The bat hawk is a slender, medium-sized bird of prey, 45 cm long and weighing 600–650 grams.

It has long wings and a falcon-like silhouette while in flight. Adults are dark brown or black, with a white patch on the throat and chest, and have a white streak above and below each eye. Juveniles are mottled brown and have more white plumage than adults.

==Behaviour==

===Hunting===
Bats are the usual prey of the bat hawk, although they may eat small birds, such as swallows, swifts, and nightjars, or even insects. They hunt by chasing their prey at high speeds in flight. 49.3% of their hunts are successful. Bats are captured by the use of small talons, and swallowed whole immediately in flight. Hunting methods may be similar to that of Swainson's Hawk, which makes use of different approach types (Up-stream, Down-stream and cross-stream) and grab directions/body positions (pitch down, pitch up and roll manoeuvres) to capture prey in a swarm. Bat hawks also show very rapid ingestion rates, taking on average 6 seconds for the prey to reach the stomach after capture.

The bat hawk is crepuscular and hunts at dusk. They can be observed perching near a cave/bat dwelling prior to dusk emergence. They feed on the wing and swallow their prey whole. This feeding habit has resulted in the evolution of an unusually large gape, the largest of any raptor relative to body size, and is more similar to that of insectivorous birds which feed on the wing such as swallows, swifts and nightjars. The evolution of a large gape is likely due to the selective pressure of a limited feeding time. Since bats only emerge at dusk in swarms, a temporal window of ±30 minutes is allotted for bat hawks to hunt. A large gape allows the hawks to feed extremely rapidly, often with multiple captures per hunting bout.
________________
▶ EXERCISE
From the bat hawk text, list every kind of small bird it says the bat hawk may eat.

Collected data
________________
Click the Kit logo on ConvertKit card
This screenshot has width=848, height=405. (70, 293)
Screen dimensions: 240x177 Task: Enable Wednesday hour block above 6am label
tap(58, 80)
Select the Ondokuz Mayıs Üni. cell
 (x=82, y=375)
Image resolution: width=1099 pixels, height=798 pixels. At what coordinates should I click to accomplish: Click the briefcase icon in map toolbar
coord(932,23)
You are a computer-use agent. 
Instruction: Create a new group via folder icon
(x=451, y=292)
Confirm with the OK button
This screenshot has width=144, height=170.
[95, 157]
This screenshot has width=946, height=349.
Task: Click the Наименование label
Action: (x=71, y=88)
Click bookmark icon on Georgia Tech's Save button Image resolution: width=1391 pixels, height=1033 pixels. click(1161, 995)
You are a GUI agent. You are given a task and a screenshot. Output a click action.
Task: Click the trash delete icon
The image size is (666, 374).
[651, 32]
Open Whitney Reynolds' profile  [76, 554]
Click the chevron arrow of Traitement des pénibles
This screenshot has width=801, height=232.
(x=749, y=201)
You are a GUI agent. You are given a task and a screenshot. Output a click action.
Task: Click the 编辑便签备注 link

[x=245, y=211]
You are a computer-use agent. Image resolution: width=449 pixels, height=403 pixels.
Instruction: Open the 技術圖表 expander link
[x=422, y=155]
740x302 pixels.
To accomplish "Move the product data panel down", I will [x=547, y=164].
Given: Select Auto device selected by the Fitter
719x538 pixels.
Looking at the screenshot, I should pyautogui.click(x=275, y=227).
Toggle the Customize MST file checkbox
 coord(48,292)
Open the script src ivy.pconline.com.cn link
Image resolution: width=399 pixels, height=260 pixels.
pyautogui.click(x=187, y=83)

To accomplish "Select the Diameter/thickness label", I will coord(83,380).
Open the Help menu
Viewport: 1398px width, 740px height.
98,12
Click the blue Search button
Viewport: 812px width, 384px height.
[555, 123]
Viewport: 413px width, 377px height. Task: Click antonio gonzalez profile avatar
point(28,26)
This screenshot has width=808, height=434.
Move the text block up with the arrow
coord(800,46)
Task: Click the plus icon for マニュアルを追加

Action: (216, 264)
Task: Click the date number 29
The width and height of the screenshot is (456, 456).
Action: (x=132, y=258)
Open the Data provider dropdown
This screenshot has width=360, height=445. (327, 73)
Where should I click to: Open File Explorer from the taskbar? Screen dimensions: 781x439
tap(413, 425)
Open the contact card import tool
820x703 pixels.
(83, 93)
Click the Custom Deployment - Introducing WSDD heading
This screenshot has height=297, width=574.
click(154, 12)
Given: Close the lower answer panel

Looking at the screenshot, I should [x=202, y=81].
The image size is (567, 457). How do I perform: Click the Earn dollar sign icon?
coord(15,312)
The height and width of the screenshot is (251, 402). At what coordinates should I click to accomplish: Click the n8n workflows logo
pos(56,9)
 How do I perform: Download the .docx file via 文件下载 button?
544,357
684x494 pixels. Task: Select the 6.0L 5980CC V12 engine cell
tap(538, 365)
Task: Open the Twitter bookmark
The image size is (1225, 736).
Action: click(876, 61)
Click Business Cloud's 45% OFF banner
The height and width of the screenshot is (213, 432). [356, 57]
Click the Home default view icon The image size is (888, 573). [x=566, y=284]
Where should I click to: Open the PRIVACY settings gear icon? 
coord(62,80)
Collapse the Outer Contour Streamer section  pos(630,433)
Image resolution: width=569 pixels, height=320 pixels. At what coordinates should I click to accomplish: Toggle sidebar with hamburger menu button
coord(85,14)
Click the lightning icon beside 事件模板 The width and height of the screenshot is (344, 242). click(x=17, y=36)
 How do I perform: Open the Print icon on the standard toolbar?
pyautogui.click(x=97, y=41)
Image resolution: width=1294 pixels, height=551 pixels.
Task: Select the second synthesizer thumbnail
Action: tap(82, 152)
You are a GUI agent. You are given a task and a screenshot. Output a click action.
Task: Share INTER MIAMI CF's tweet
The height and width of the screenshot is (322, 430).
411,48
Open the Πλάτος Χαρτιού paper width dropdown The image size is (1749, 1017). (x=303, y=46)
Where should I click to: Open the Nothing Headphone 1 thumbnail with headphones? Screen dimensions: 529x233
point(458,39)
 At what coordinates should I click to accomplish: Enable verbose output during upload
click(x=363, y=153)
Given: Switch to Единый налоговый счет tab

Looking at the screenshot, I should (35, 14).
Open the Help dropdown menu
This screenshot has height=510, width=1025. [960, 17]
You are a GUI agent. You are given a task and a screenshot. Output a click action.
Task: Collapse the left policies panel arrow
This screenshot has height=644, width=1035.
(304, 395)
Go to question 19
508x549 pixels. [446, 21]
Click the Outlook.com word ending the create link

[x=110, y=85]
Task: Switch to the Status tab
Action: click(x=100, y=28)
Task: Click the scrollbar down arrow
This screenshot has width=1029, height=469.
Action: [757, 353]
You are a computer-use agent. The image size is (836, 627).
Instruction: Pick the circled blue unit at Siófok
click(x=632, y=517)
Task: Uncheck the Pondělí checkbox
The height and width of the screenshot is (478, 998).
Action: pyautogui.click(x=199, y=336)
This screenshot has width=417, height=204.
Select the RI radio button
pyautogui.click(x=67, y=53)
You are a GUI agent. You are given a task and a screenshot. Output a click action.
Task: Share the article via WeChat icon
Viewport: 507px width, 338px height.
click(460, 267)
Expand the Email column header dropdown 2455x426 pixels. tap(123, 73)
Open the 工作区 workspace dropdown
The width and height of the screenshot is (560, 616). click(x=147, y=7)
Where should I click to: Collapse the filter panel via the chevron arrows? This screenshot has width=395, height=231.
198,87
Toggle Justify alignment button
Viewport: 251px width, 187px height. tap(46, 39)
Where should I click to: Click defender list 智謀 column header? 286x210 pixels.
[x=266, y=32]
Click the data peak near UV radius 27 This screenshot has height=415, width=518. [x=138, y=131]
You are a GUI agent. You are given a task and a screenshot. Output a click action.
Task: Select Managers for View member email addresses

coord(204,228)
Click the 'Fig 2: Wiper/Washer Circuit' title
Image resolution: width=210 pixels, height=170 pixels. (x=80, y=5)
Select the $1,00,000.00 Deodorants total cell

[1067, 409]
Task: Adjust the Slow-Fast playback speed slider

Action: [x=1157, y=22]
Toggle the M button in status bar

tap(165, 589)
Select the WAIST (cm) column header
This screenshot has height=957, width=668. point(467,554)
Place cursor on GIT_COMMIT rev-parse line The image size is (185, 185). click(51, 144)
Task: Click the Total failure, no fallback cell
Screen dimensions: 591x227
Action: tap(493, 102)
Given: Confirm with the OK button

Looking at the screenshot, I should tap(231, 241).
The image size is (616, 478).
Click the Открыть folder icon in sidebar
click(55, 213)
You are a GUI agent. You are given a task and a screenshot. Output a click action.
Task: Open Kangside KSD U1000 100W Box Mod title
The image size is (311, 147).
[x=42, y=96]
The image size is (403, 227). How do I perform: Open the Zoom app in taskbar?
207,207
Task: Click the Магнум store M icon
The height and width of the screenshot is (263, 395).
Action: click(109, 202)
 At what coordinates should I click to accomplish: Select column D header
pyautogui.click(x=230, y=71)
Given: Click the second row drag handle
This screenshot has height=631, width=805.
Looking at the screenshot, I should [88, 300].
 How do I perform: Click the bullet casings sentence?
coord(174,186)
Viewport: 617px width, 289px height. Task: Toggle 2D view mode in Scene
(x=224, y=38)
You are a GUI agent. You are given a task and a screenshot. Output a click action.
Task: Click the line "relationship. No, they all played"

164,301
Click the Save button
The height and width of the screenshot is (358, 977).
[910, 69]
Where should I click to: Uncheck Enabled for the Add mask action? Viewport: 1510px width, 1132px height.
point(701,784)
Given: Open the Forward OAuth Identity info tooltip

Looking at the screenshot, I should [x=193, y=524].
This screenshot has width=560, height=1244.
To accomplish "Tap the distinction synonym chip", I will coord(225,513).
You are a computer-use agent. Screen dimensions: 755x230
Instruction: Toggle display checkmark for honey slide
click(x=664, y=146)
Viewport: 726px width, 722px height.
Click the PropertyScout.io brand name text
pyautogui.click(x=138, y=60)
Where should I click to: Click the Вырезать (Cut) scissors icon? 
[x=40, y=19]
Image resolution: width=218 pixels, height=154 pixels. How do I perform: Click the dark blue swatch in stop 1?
________________
▶ WRITTEN ANSWER
Swallows, swifts, nightjars